● JOB:
Reproduce the material below word for word, from its first line through the line that contains "Looking at the screenshot, I should (x=165, y=282).", including both ends. Leave the pictures out of your copy.
** Start of INPUT MATERIAL **
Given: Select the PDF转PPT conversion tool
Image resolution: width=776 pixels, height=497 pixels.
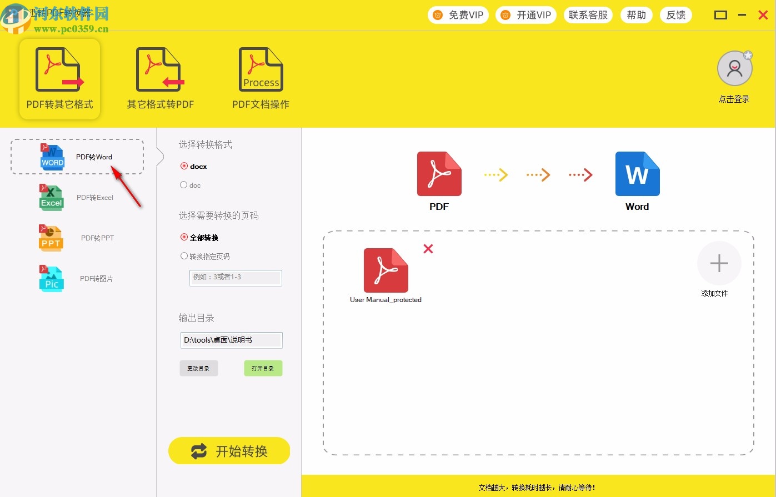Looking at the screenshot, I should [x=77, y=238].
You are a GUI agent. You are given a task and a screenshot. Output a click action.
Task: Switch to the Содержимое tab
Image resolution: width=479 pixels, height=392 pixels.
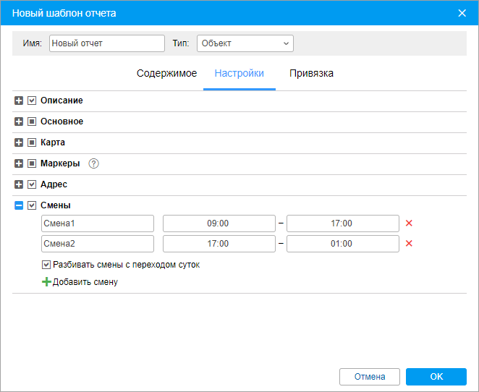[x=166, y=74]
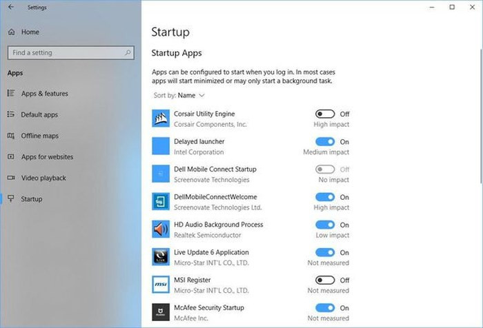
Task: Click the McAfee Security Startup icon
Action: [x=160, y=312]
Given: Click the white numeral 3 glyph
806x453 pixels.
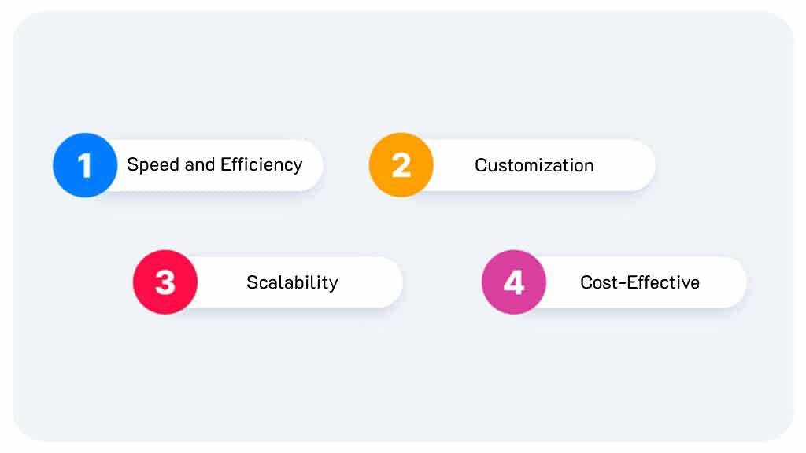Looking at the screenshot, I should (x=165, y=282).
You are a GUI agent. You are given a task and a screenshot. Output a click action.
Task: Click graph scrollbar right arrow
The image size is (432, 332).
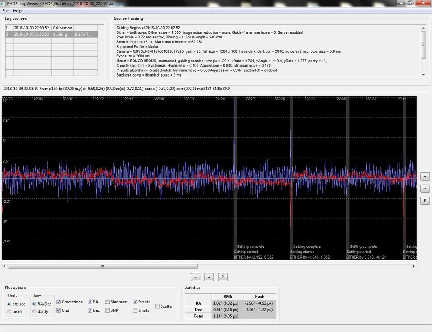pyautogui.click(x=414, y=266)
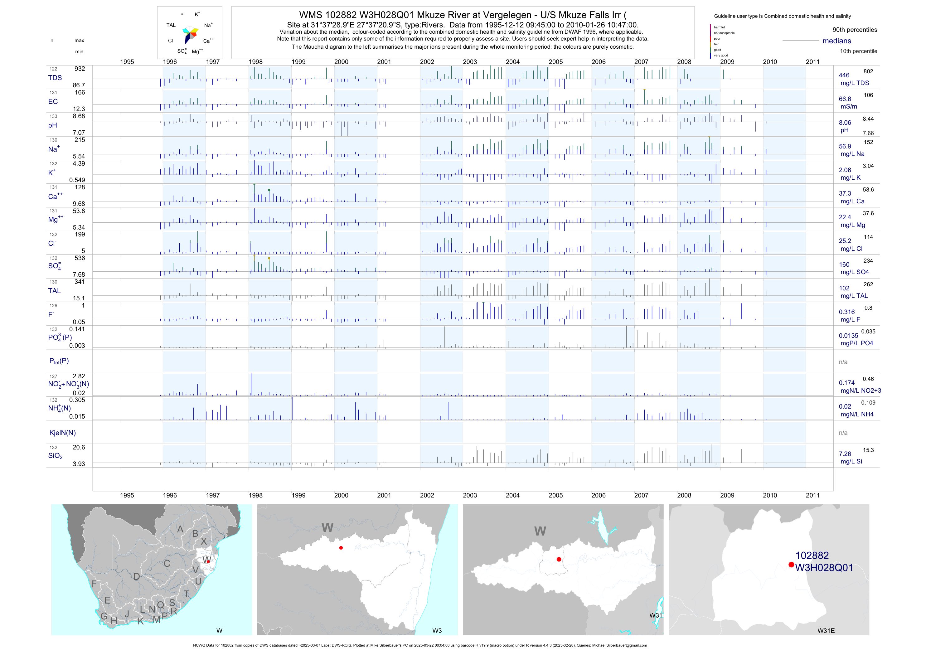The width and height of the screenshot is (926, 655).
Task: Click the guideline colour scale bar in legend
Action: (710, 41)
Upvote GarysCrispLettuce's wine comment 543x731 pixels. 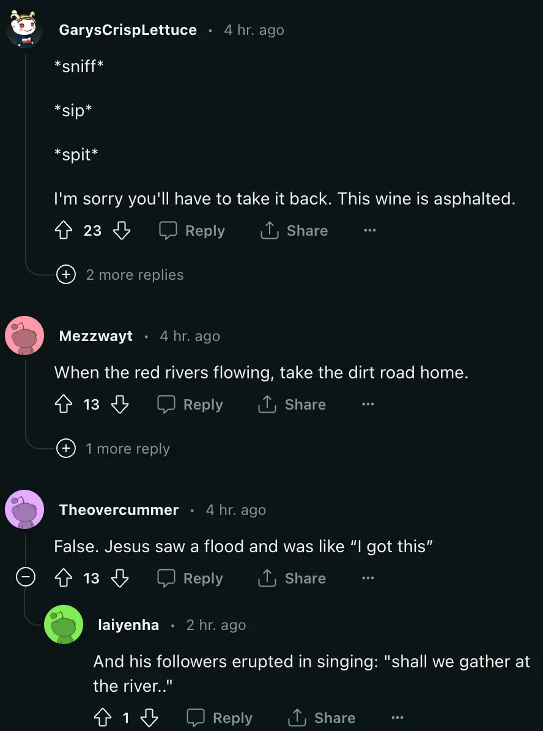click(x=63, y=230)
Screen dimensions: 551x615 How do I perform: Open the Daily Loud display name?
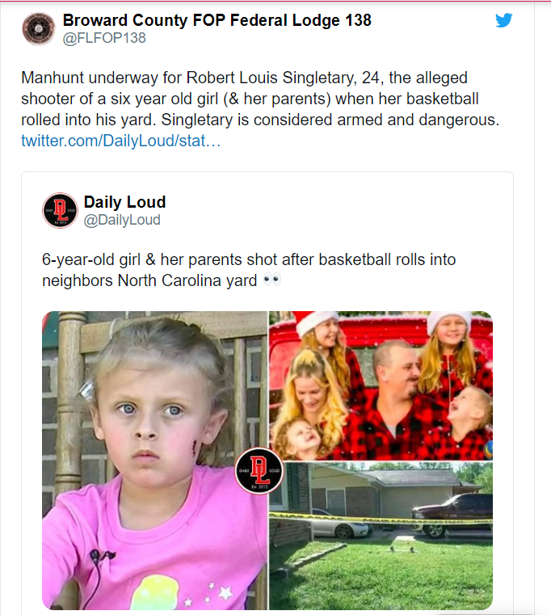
** End of INPUT MATERIAL **
● EXERCISE ANSWER:
Given: Select the PDF转PPT conversion tool
Image resolution: width=776 pixels, height=497 pixels.
Looking at the screenshot, I should [x=77, y=238].
You are a GUI agent. You are given a task and a screenshot. Output a click action.
Task: Switch to the Содержимое tab
Image resolution: width=479 pixels, height=392 pixels.
[x=166, y=74]
Task: Click the McAfee Security Startup icon
Action: [x=160, y=312]
Given: Click the white numeral 3 glyph
806x453 pixels.
Looking at the screenshot, I should (x=165, y=282).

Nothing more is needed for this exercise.